In a brief flash of sanity I was able to put my precious, shiny mascara back on the shelf and push my cart towards the check-out lines.  I don’t need mascara, well actually I do because I am almost out – but at that moment it was not about the mascara.  I was looking for something to make me feel a little less tired.  A little less worn.  A little less like my life had been poured out.

Why is it that God is the last place we turn when we need comfort.  Jesus even said he would send us the Comforter, but we dismiss the title like it’s irrelevant.

And I will ask the Father, and He will give you another Comforter (Counselor, Helper, Intercessor, Advocate, Strengthener, and Standby), that He may remain with you forever—

John 14:16

Sign me up for some of that.

I run to so many things for comfort.  And not even conscientiously.

When I’m tired and feeling like I don’t have the energy to keep up with the 3 energizer bunnies that I call my kids, I find myself asking my t.v. to help keep them entertained or worse asking it to recharge me with some funny sitcom.

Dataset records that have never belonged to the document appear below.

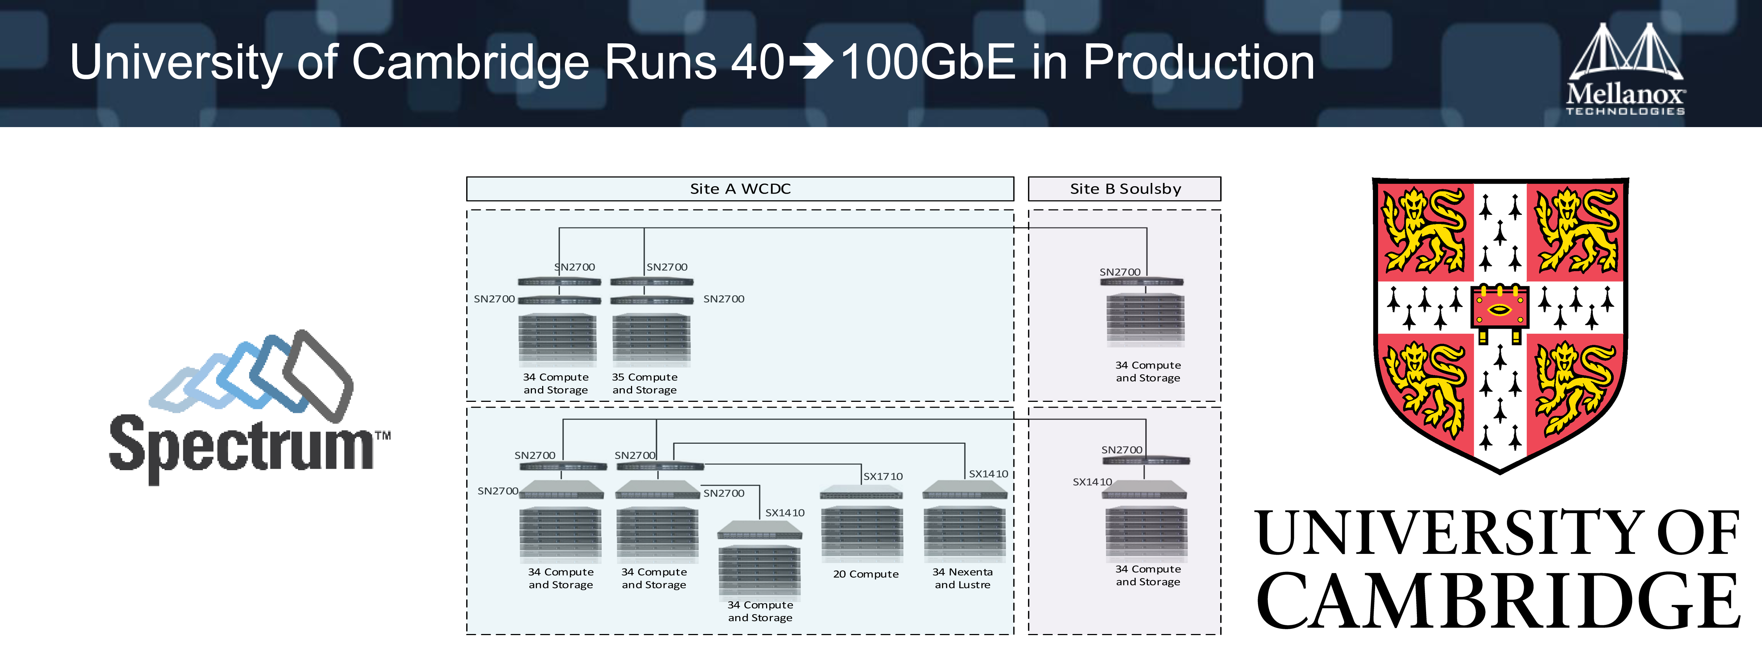Viewport: 1762px width, 670px height.
Task: Click the Site A WCDC header box
Action: click(x=739, y=189)
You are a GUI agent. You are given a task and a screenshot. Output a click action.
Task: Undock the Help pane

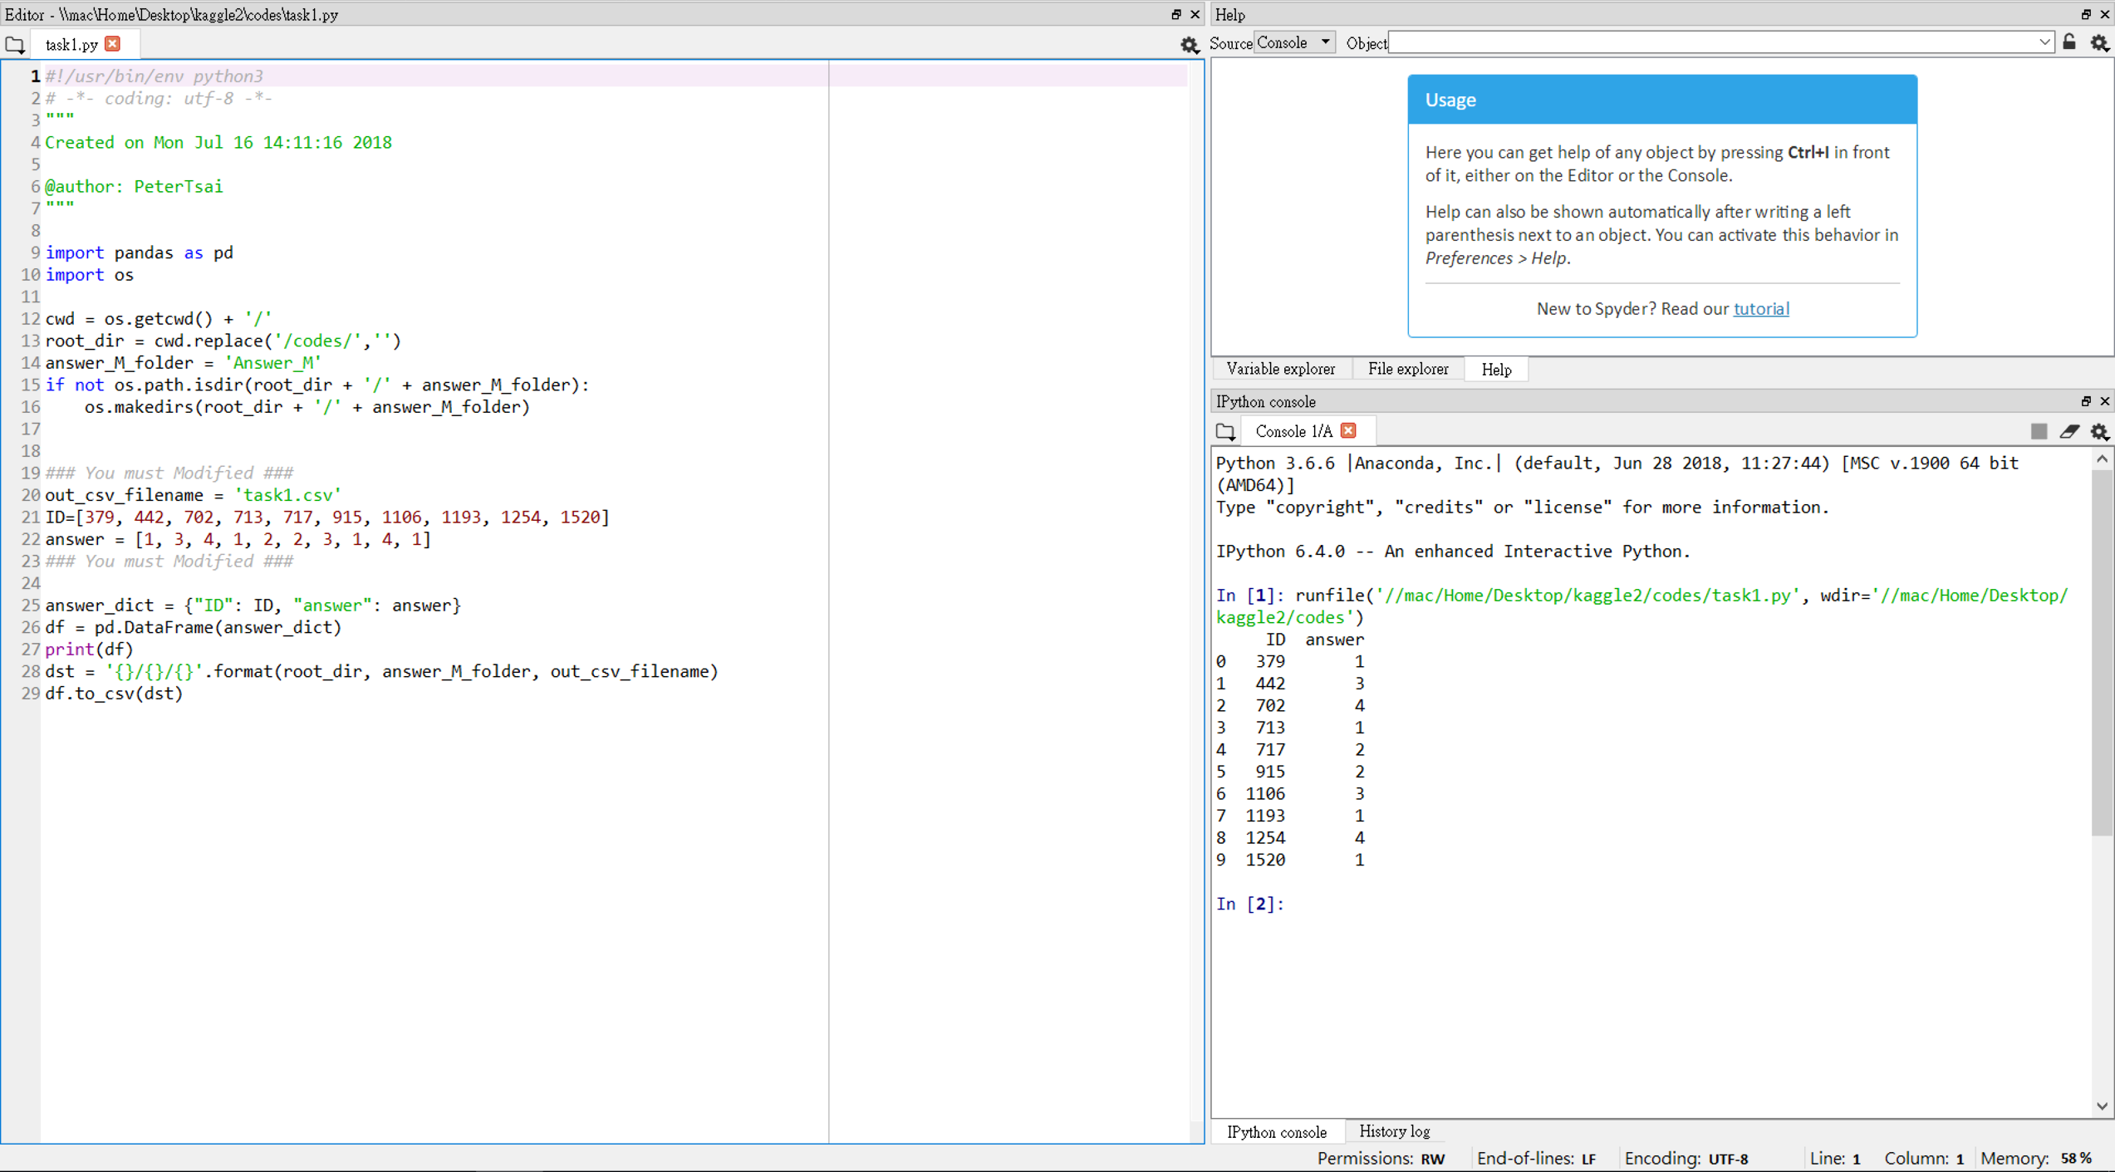tap(2085, 14)
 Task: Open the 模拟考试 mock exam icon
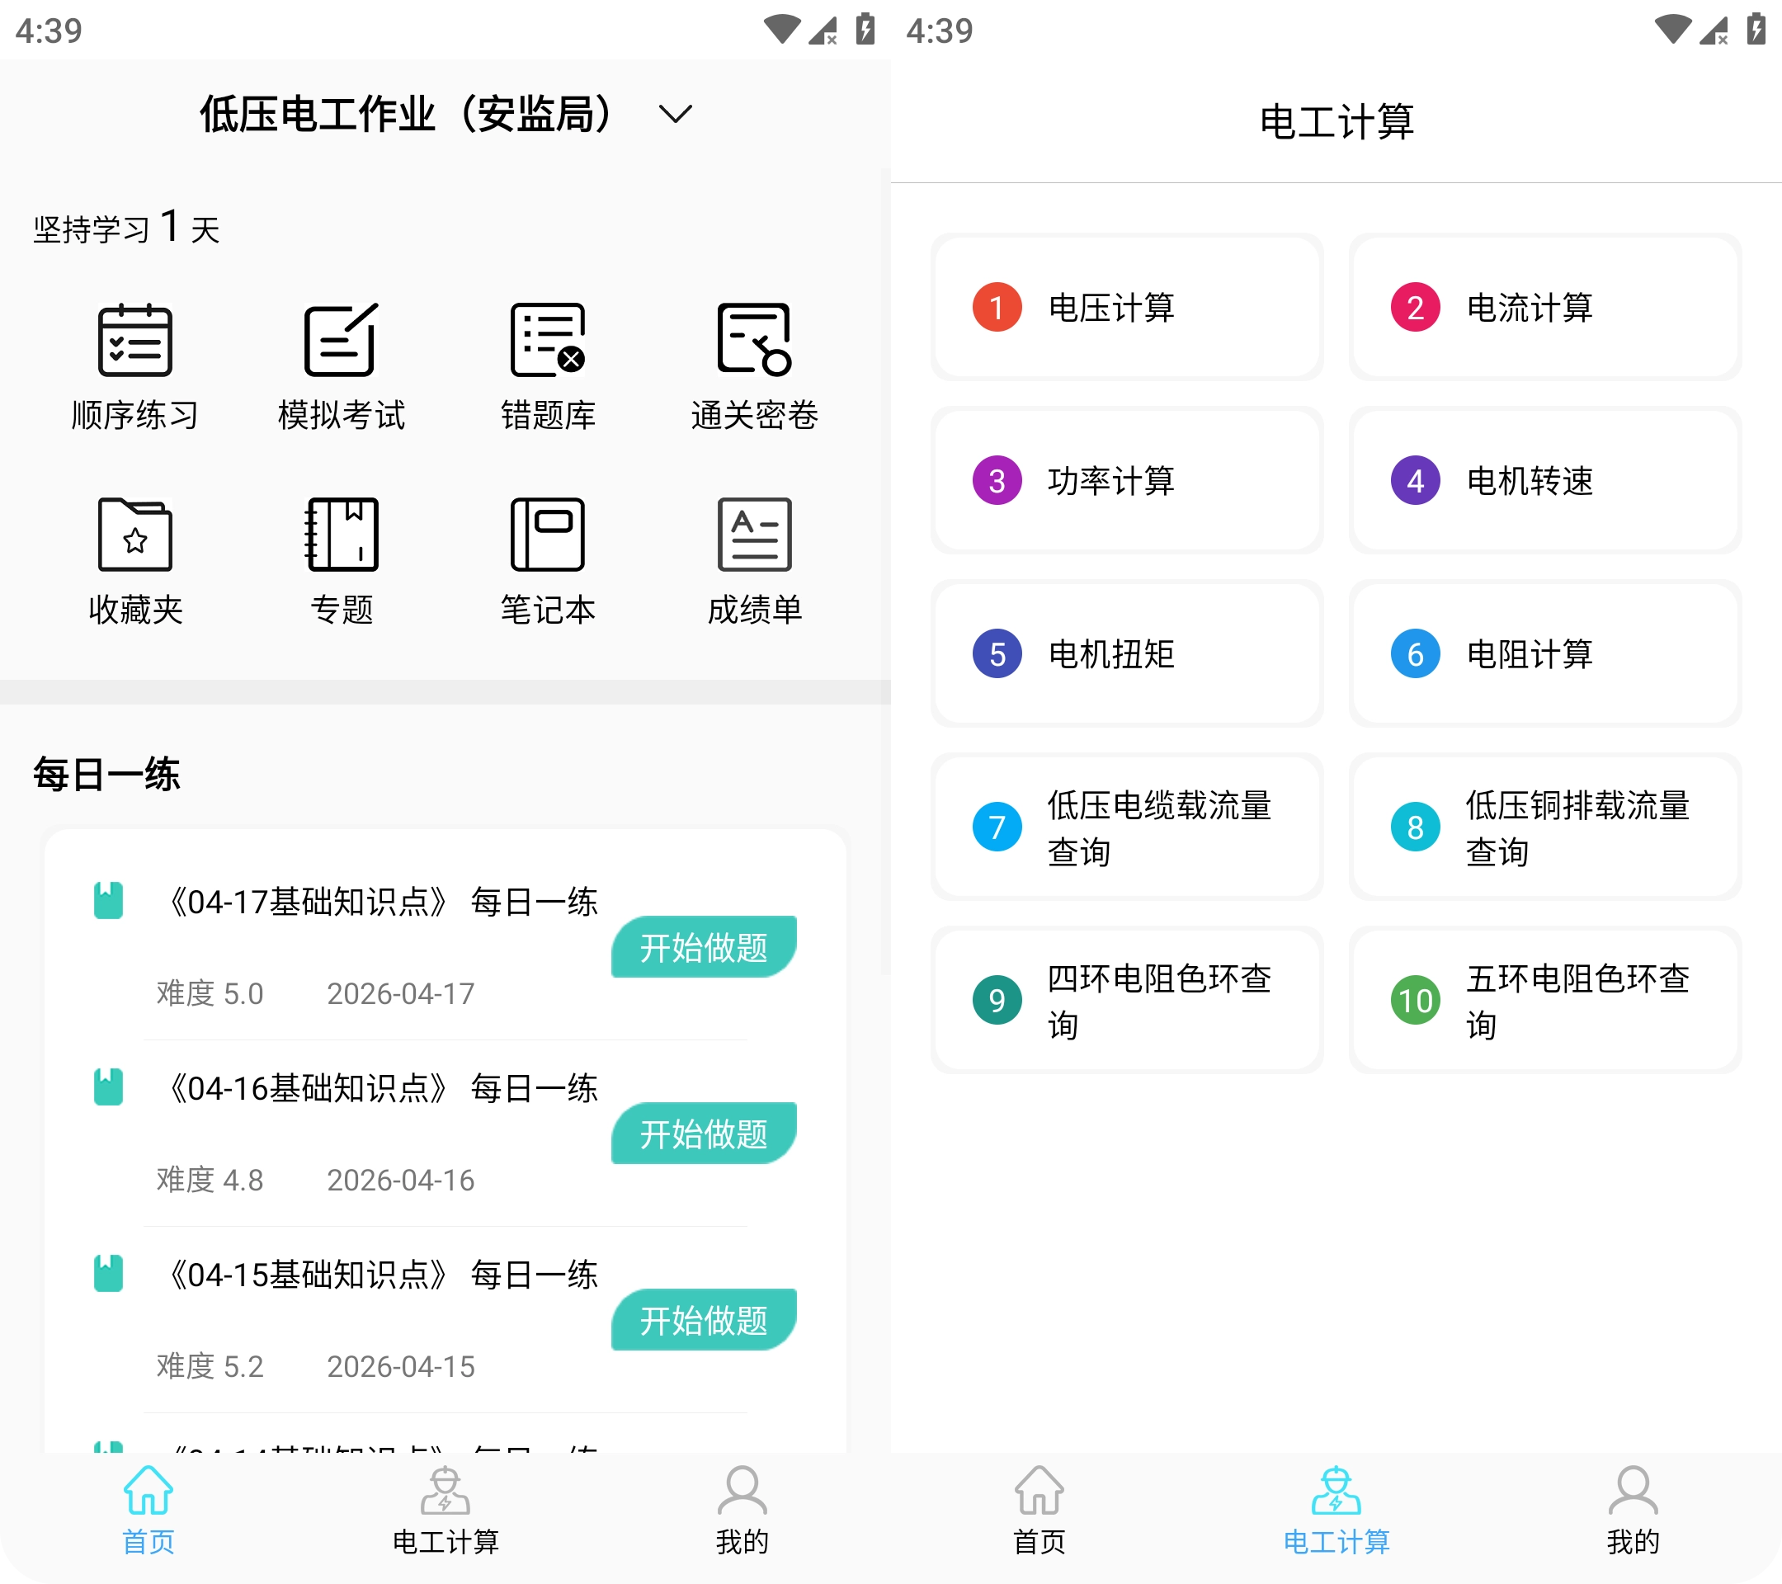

When I’m feeling lonely or misunderstood, I’ll check in with Facebook to see if anybody “likes” me.

We all do it.

Whether our vices be food, pop (Coke, if you’re from the south), t.v., technology, porn, alcohol, shopping, drugs, other people’s approval, mascara, etc, etc, etc – we all do it.  Different scenarios but the same problem.

We overdose on things that make us feel good in a desperate attempt for something or someone to fill those areas in us that have been sucked dry by this thing we call life.  Please don’t misunderstand me, most of the things I listed above are not bad in and of themselves, it’s when it becomes a “fix” that something is not quite right.  It comes down to this:

We can’t escape our need for comfort and understanding.

We are not supposed to.

God knows he created us with that need.

What would it look like if we ran to the Comforter, the Holy Spirit, when we are feeling tired and worn and overwhelmed?  God says he is a very present help in a time of need.  But we wonder how our problems could matter to him.  After all he has things like poverty and illness and hatred to deal with.

Humble yourselves, therefore, under the mighty hand of God, so that He may exalt you at the proper time,casting all your care on Him, because He cares about you.   

1 Peter 5:6-7

He cares.

He cares about you.

He cares about your crappy day.

He cares that as I write this, I have friends and family that are facing each day bleary eyed just praying to make it through another hospitalization, another job crisis, another long day of trusting that he is going to come through.

He cares about those very huge things.  He cares about the small things too.

He cares that I have days when I think it’s unfair that the 3 amazing kids he gave me have more energy than I do.  Days like today when the littlest one exploded out of her diaper and all over her outfit and blanket and who knows what else while the middle one (sick with the flu) cried and screamed to be picked up while I cleaned the mess.  All  this happened while the oldest one jumped on my bed performing acrobatics in an effort to get my attention.

I live in a circus and that was just the opening act.

And the thing is, he cares.

He cares enough to tell me to step away from the shiny things in life so that I will come and get the comfort that I really need from him.